Dans toutes recherches historiques, il faut toujours combler un manque de données. Il est impossible d'obtenir l'entièreté des faits et sentiments qui témoignent d'une période antérieure. Et même si l'on peut imaginer une situation où toutes les données sont à la disposition du chercheur, l'histoire est si vaste qu'un être humain ne sait pas s'imprégner de toutes les informations. La poursuite d'une vision panoptique est dès lors une situation idéale et le lecteur ne peut se contenter que de la qualité de la recherche, qui peut plus tard être contestée par d'autres travaux. L'histoire du livre des Cinq Sphères (LCS) rentre dans une telle interprétation et si d'autres veulent se lancer dans la même investigation et désirent se rendre plus loin dans la connaissance, plus loin où je suis parvenu, prenez note que ma raison a failli plus d'une fois vaciller. Ce n'est d'ailleurs que grâce à une méthode ascétique de travail que j'ai pu conserver ma santé intacte (ou presque).

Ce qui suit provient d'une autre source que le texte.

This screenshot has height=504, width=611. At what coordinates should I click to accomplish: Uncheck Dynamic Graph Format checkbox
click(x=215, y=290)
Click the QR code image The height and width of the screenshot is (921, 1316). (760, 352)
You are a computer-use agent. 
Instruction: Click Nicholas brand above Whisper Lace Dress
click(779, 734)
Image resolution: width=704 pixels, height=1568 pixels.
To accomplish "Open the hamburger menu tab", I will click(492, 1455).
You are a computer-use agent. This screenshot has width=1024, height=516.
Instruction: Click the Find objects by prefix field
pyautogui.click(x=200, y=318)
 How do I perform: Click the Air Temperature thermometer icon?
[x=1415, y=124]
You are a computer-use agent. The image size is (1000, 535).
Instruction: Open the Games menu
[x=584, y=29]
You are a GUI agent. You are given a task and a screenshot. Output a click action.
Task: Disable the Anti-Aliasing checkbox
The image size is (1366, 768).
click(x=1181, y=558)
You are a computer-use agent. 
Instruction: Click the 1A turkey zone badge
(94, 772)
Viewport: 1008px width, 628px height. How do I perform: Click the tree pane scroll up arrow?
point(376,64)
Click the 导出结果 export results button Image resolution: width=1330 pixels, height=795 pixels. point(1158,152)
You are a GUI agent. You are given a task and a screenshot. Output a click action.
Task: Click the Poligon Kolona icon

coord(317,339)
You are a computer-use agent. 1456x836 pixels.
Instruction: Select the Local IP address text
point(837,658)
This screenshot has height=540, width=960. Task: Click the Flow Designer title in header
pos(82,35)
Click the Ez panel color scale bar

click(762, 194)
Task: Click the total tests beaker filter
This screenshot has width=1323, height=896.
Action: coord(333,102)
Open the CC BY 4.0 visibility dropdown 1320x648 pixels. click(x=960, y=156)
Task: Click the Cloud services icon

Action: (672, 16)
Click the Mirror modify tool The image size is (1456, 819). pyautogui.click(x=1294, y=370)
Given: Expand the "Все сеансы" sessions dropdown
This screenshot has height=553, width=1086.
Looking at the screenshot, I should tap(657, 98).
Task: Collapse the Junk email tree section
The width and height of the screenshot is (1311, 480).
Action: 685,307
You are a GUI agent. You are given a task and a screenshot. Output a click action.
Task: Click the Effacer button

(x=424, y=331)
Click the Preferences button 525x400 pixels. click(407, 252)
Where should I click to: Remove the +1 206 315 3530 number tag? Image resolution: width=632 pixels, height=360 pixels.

En termes occidentaux et rationalistes, le contenu du LCS ne signifie absolument rien. Il ne détient aucune connaissance objective, c'est-à-dire un savoir universel. A l'encontre du Nécronomicon de Lovecraft, il n'y a aucunes références aux secrets du monde. Le LCS est bien plus compliqué qu'un savoir objectif, car il se réfère à un savoir subjectif, c'est-à-dire une connaissance spécifique inscrite dans un être. Lorsqu'un lecteur a la chance de détenir une copie et qu'il passe suffisamment d'années à le décortiquer, à s'y investir, et finalement à le comprendre à travers l'expérience qu'il partage avec les symboles de l'ouvrage, il atteint une connaissance de soi. Le livre est écrit d'une telle manière qu'il déclenche dans l'esprit du lecteur des éléments archétypes du cerveau qui sont à peine utilisés dans la vie de tous les jours. Ces éléments archétypes, pour suivre Jung, appartiennent au lot de tous et nécessitent d'être compris pour, en termes séculiers, parvenir à une vie épanouie et équilibrée, ou, en termes ésotériques, devenir divinement tout autre. Ces mots, lorsque interprétés de la bonne manière, permettent au lecteur d'être transcendé. Il devient dès lors un être parfait, presqu'un dieu, un übermensch pour suivre Nietzche.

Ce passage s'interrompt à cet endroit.